Europe : le stress-test 2025 a démarré

Créé le

27.01.2025

-

Mis à jour le

29.01.2025

Le scénario général met l’accent
sur des tensions géopolitiques internationales exacerbées.

L’Autorité bancaire européenne (EBA) vient de publier les scénarios du stress-test 2025. Le test de résistance bancaire mené par l’EBA a en effet démarré le 20 janvier. Il vise à évaluer la résilience des banques européennes face à de sévères chocs économiques se déroulant sur trois ans, de 2025 à 2027. Seront examinés à la fois les niveaux de capital, la discipline de marché, la transparence, la cohérence, les granularité et comparabilité des données. Ce test inclut pour la première fois les exigences prudentielles de la CRR3 (Capital Requirements Regulation 3) et en particulier l’output floor pour le calcul de la pondération des risques. En ligne avec la Commission européenne, les règles concernant les risques de marché (Fundamental Review of Trading Book) restent inchangées.
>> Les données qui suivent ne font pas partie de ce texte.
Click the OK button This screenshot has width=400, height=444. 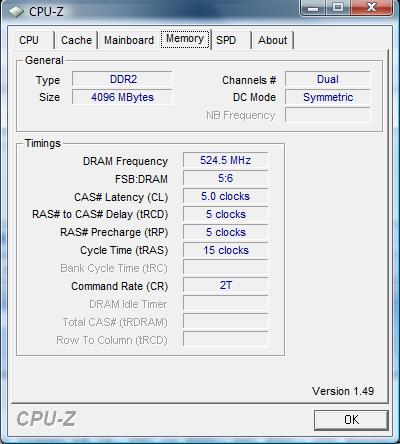click(351, 420)
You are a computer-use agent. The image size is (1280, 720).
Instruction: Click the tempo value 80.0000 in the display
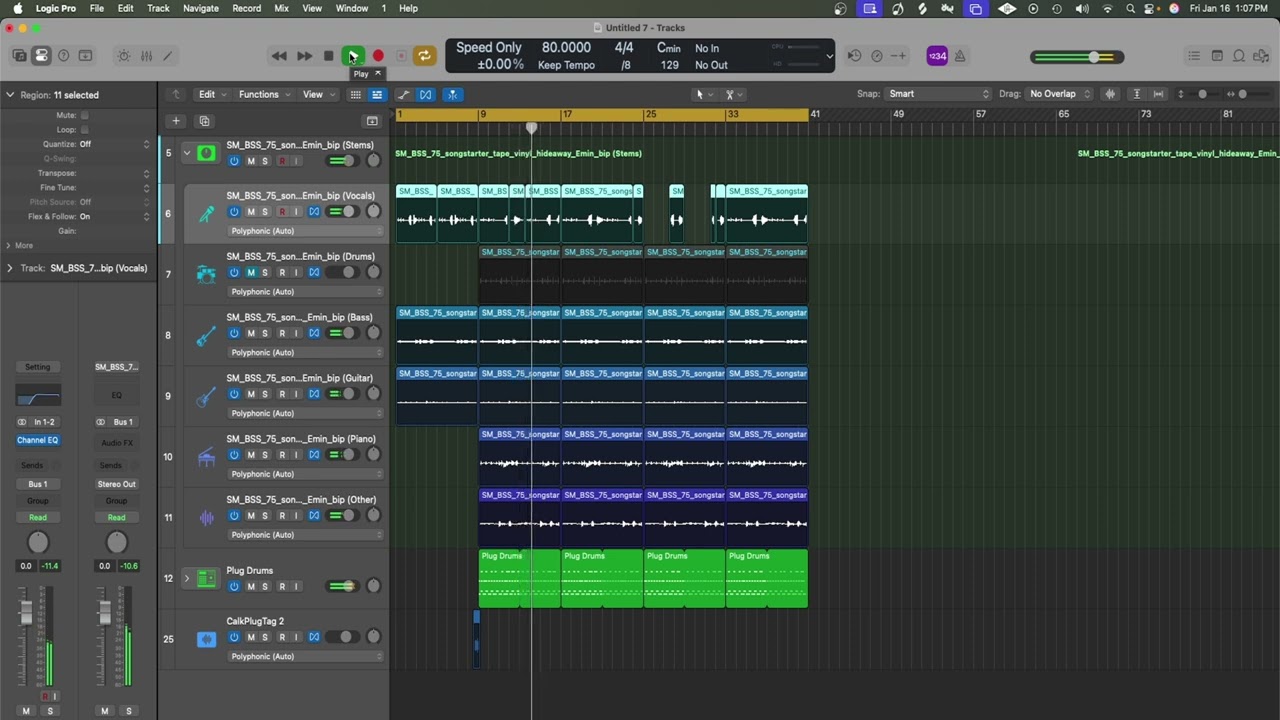tap(566, 48)
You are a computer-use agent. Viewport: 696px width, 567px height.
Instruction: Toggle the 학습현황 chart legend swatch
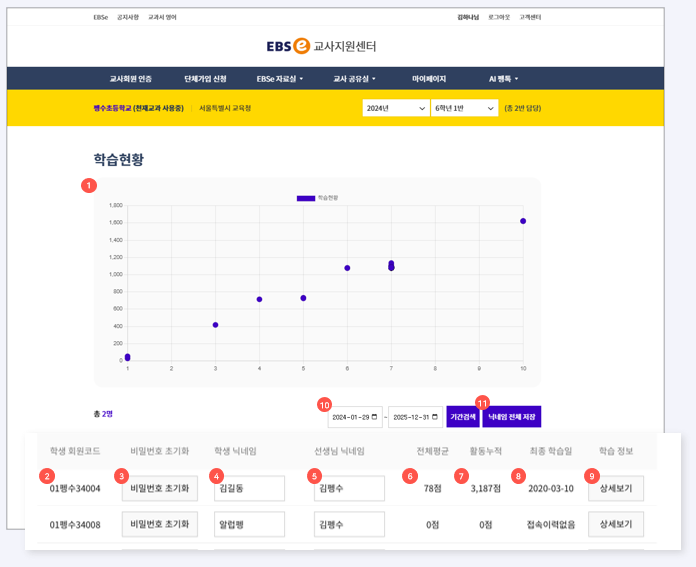[305, 198]
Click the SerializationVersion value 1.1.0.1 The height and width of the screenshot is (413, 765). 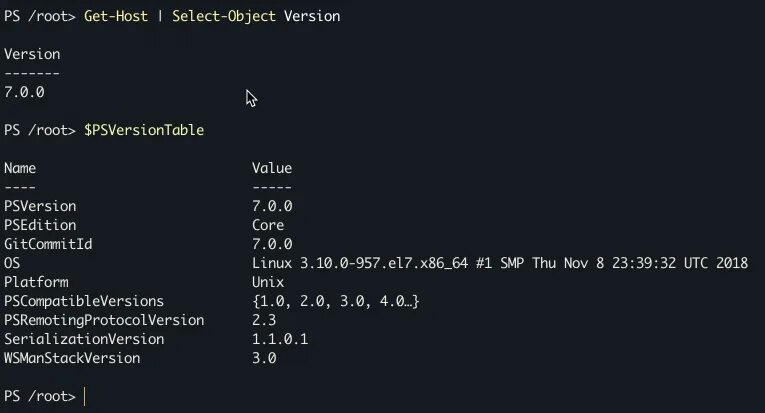(x=280, y=339)
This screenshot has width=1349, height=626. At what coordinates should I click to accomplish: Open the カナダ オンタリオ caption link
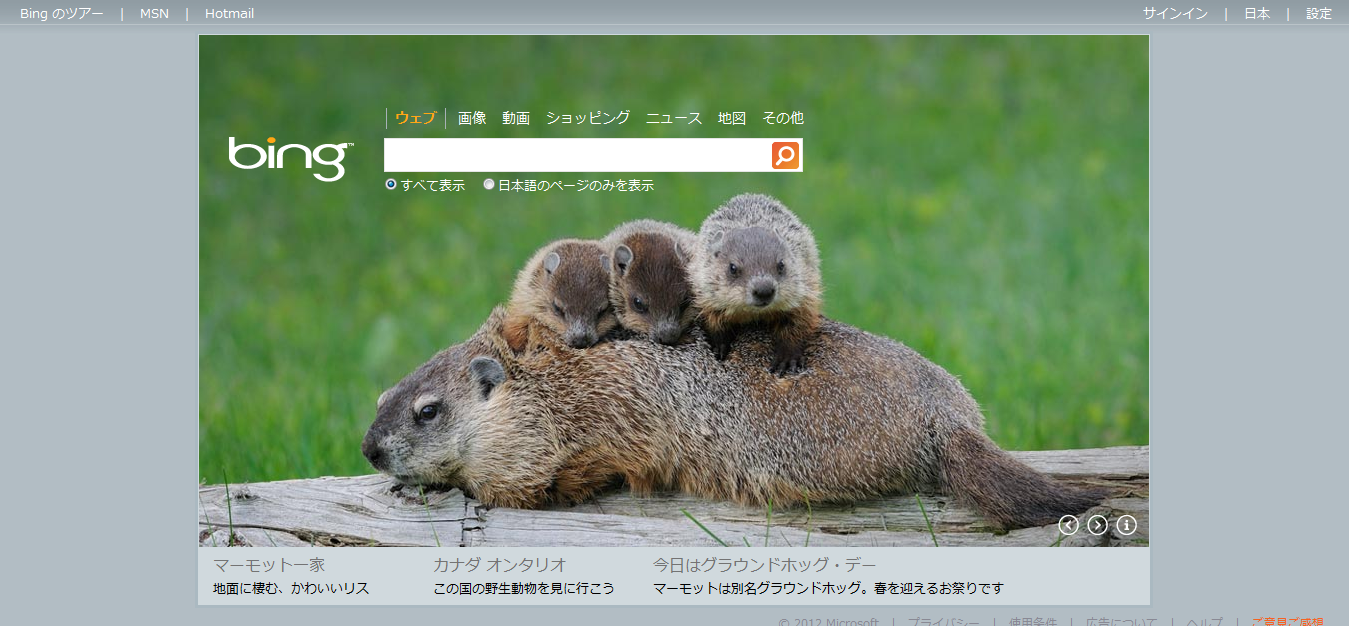[500, 565]
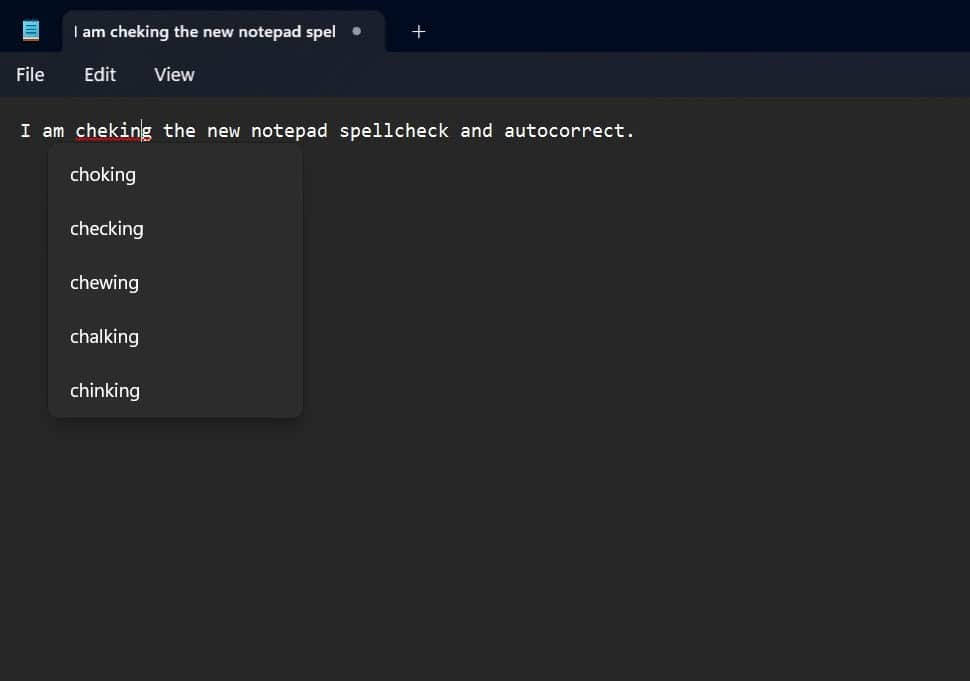Open a new tab with the plus icon
Viewport: 970px width, 681px height.
pyautogui.click(x=418, y=31)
L’exercice concerne 64 banques européennes, dont 51 implantées dans des pays membres du mécanisme de surveillance unique (MSU), représentant 75 % des actifs bancaires dans l’Union européenne (UE) et en Norvège. Les grandes banques françaises seront donc soumises à l’exercice.

Un scénario d’inflation de 5 % en 2025

Aggravation des tensions géopolitiques, nouvelles barrières douanières, escalade dans la guerre en Ukraine, conflits au Moyen-Orient : le scénario général, ensuite décliné en fonction des pays, prévoit un contexte international dégradé, entraînant un risque accru de fragmentation des marchés internationaux. Ces chocs externes provoquent un recul du PIB réel (-6,3 %) de l’UE entre 2025 et 2027, un taux de chômage à 11,6 % en 2027 et, partant, une contraction de la demande et de l’investissement intérieurs. En conséquence, l’inflation monte à 5 % en 2025 avant de redescendre à 1,9 % en 2027. Ce scénario implique également une vulnérabilité plus importante des dettes souveraines. L’exercice se termine en juillet et les résultats seront publiés en août 2025. Outre la capacité de résistance du système financier, ce test doit apporter des éléments aux autorités de supervision, afin de mener au mieux leurs exercices de surveillance prudentielle (SREP).